── Data supplied

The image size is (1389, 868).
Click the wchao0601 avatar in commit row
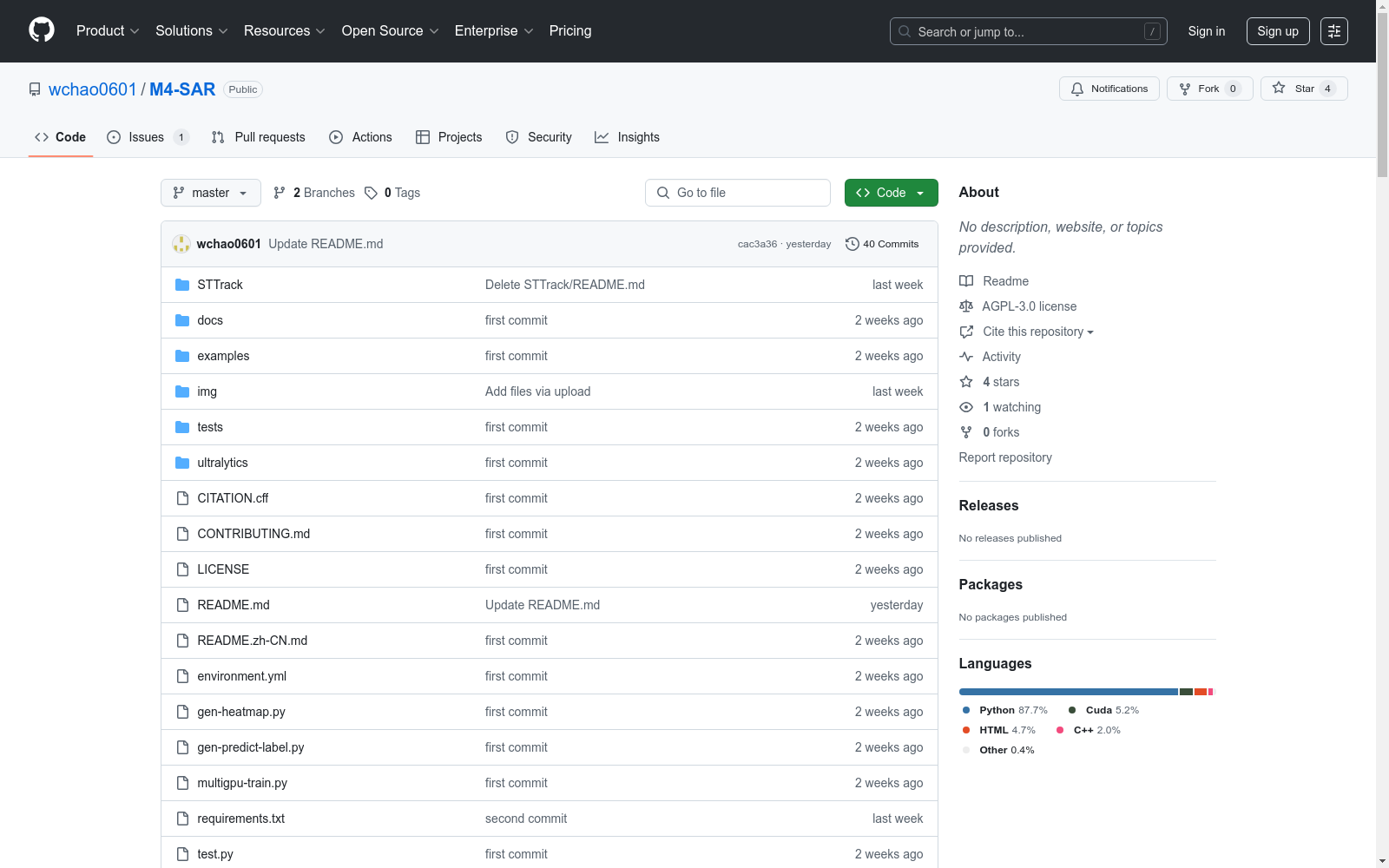(181, 244)
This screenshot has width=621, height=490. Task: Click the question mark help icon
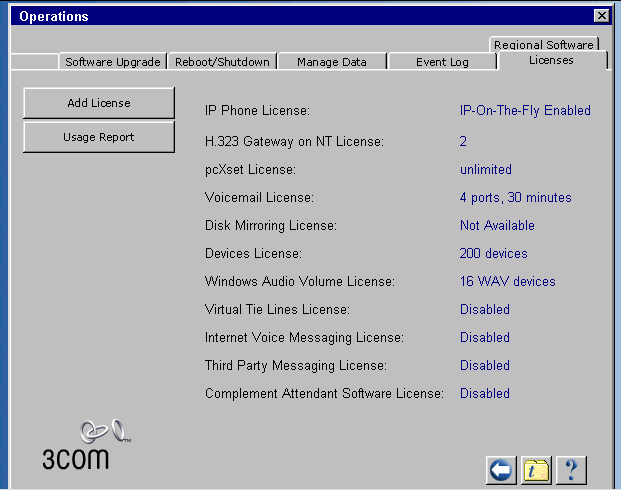(570, 469)
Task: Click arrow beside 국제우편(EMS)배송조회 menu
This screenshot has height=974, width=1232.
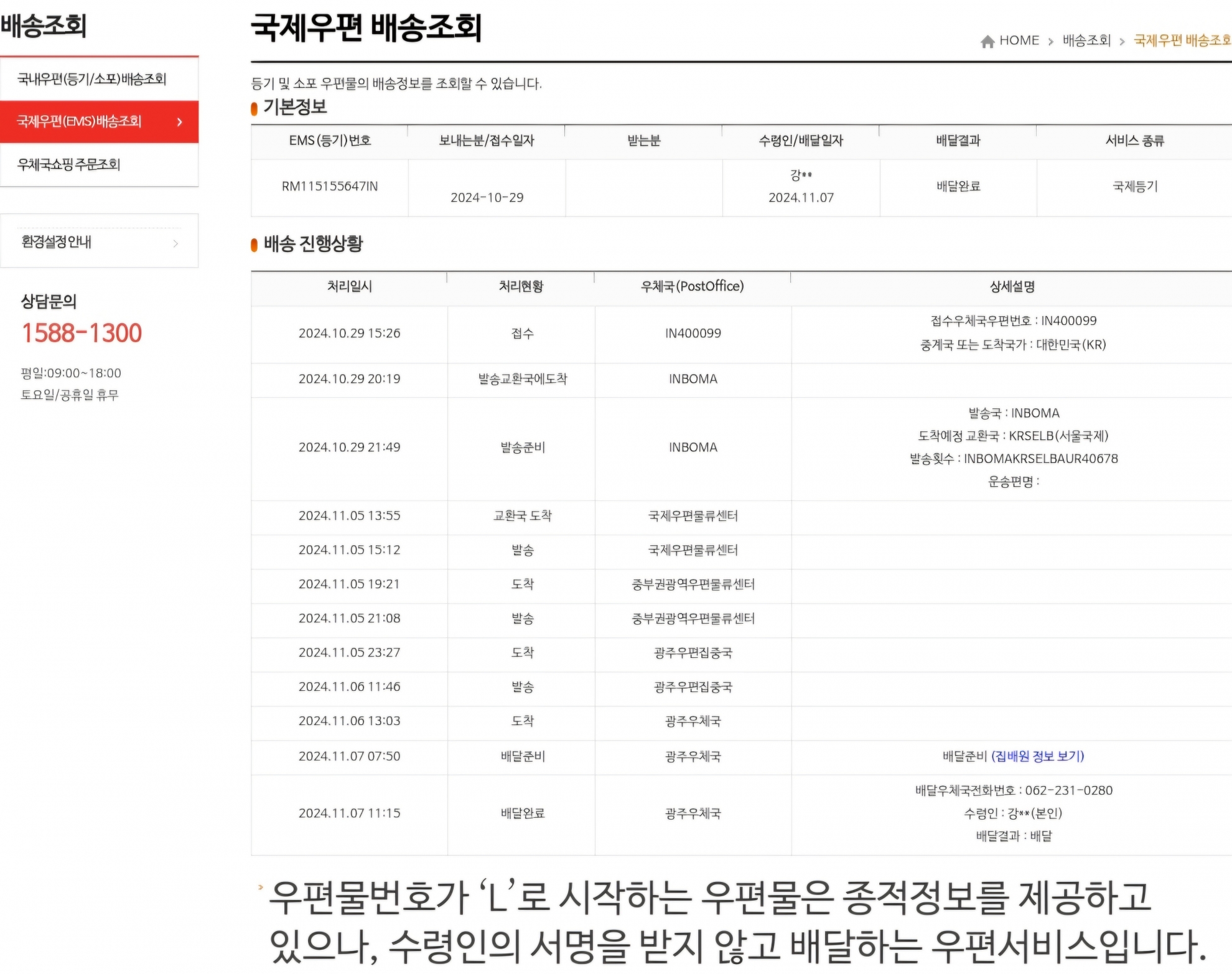Action: coord(180,122)
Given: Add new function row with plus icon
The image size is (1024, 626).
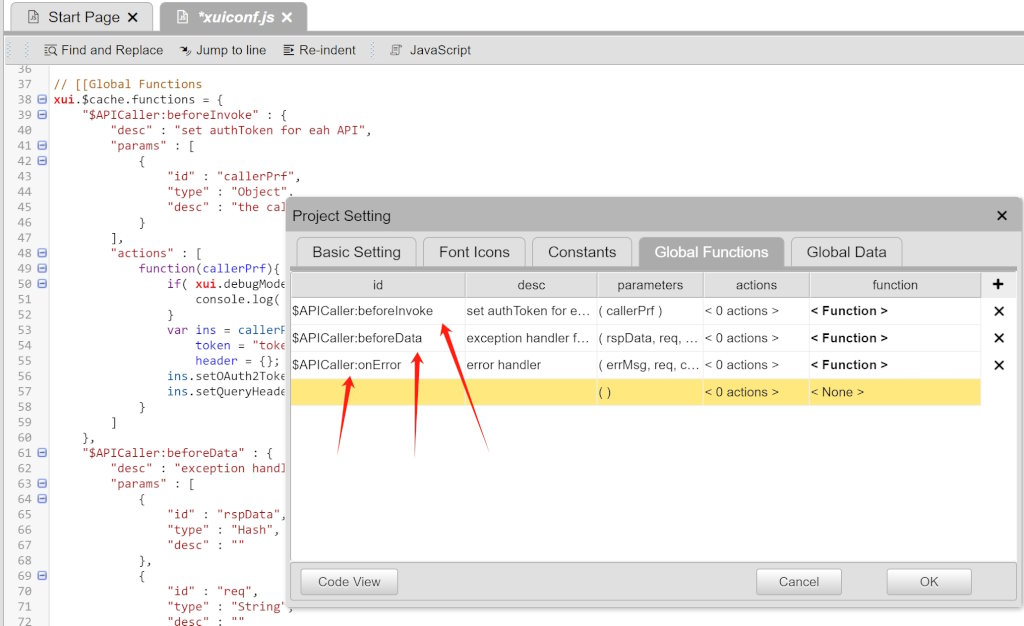Looking at the screenshot, I should pos(997,285).
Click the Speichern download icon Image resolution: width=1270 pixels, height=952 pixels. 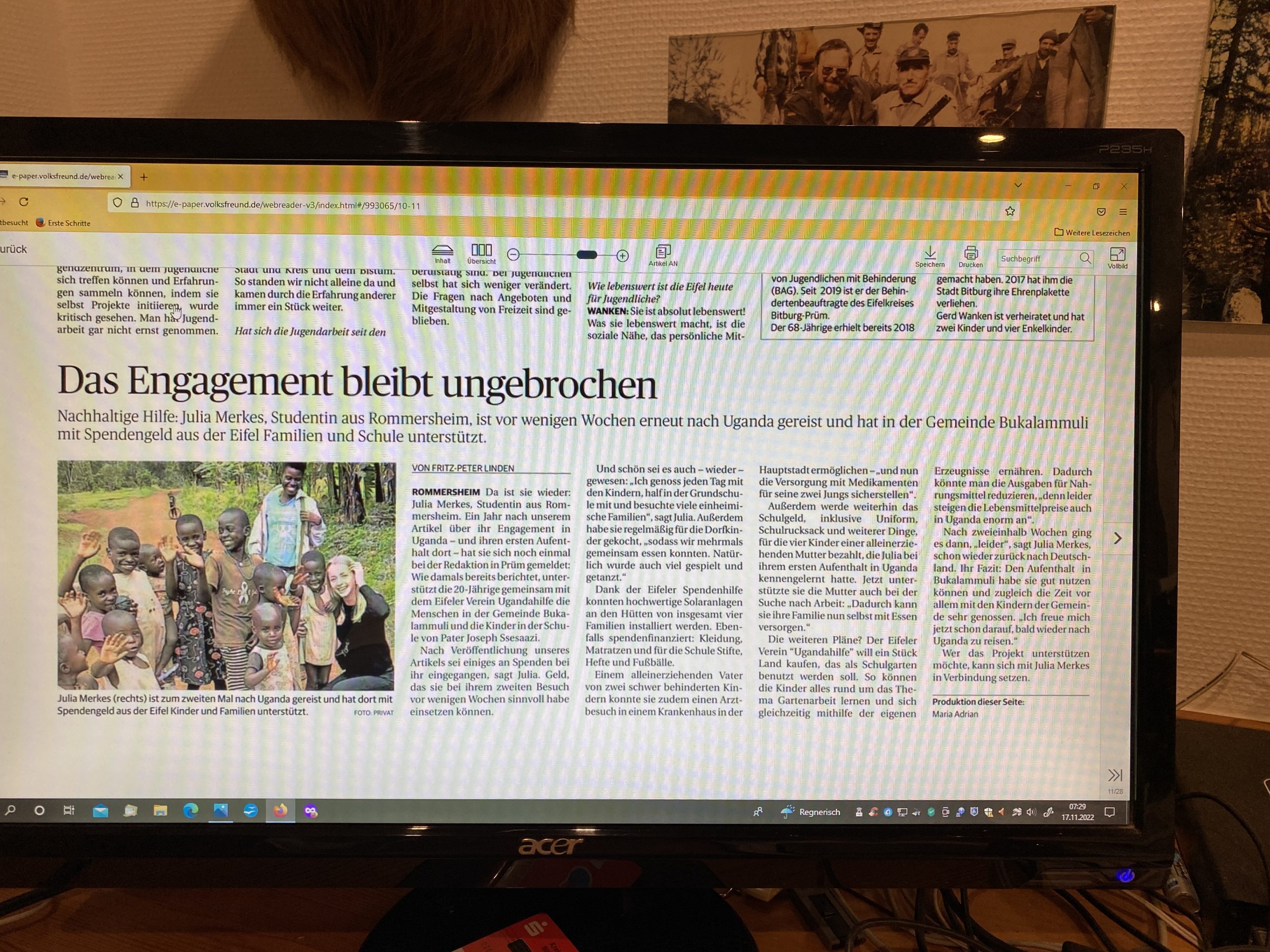(930, 253)
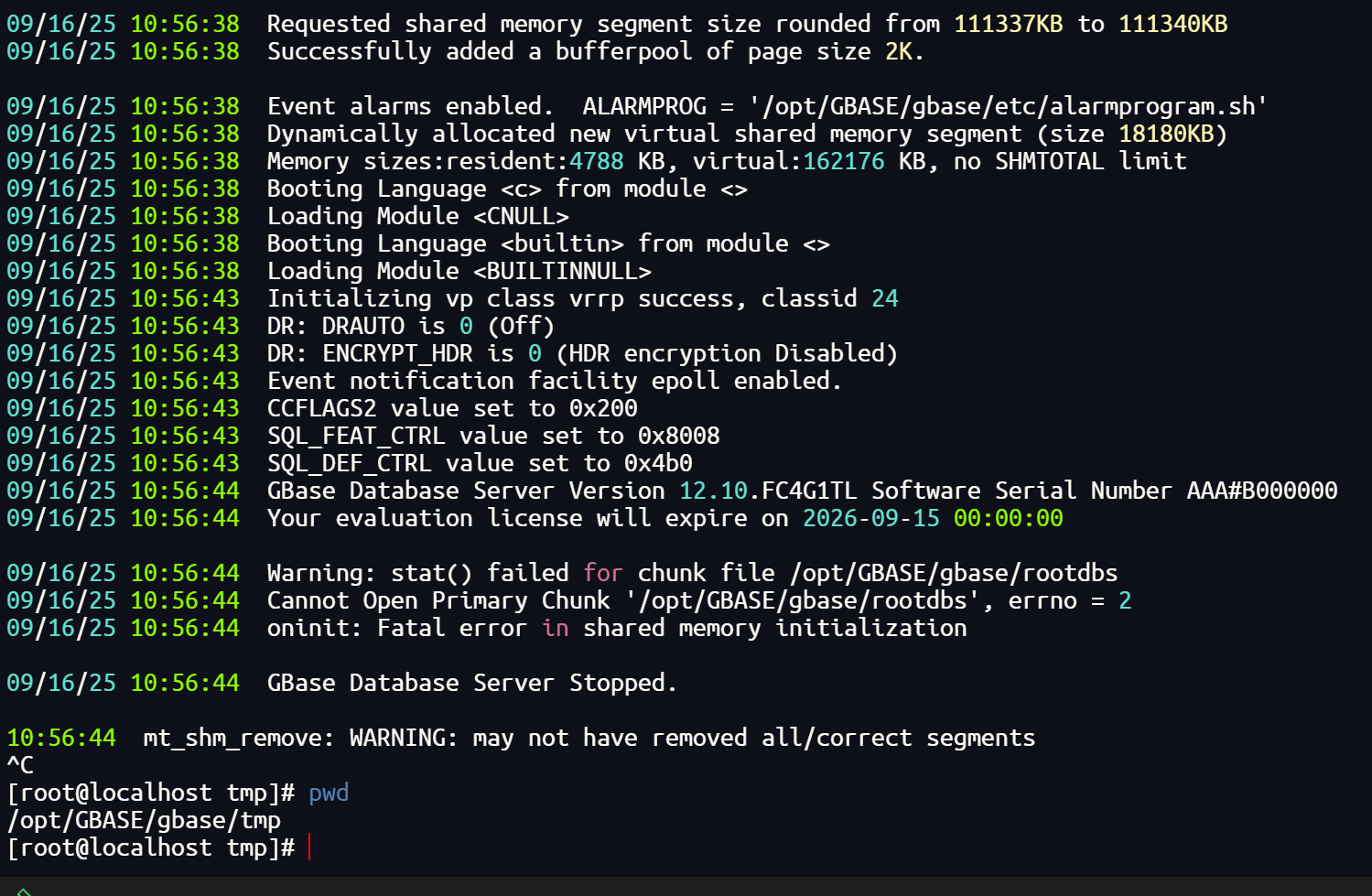Click the classid 24 number
1372x896 pixels.
point(885,298)
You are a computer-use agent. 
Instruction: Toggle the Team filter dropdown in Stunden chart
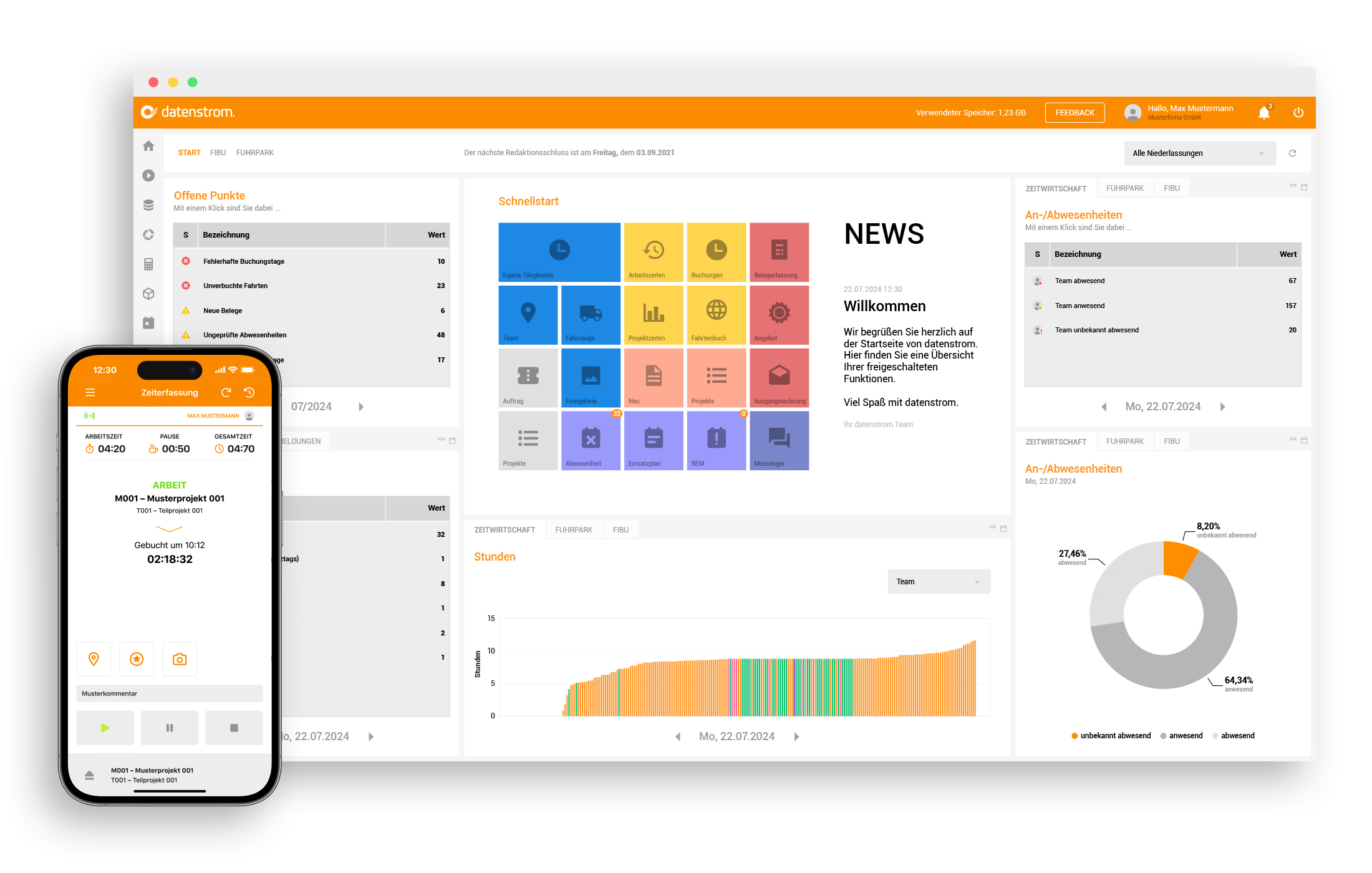(936, 580)
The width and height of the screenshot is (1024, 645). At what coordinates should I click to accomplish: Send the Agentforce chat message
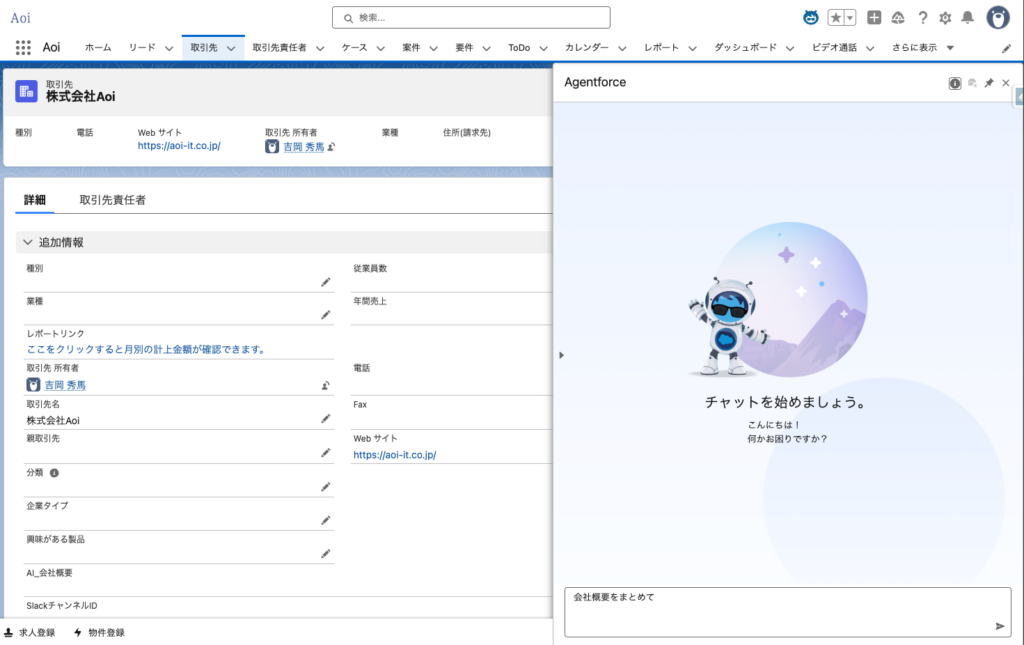pos(999,626)
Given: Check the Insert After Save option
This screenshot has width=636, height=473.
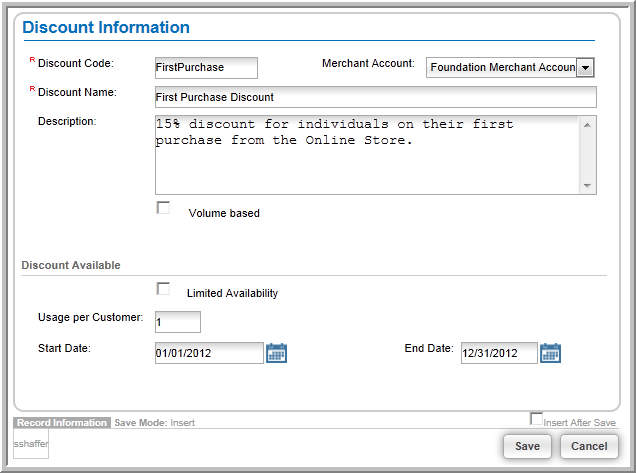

────

● **Aim of the exercise**:
Write out the rows again, from the start of the rows through the line with "Looking at the", switching "icon" to "button" and keeping everything else the same. Leave out the pictures.

● **Task response**:
The image size is (1389, 868).
Click the wchao0601 avatar in commit row
(181, 244)
This screenshot has width=621, height=490. Task: Click the question mark help button
(570, 469)
Task: Click arrow beside 국제우편(EMS)배송조회 menu
This screenshot has height=974, width=1232.
Action: coord(180,122)
Given: Add new function row with plus button
The image size is (1024, 626).
Looking at the screenshot, I should pos(997,285).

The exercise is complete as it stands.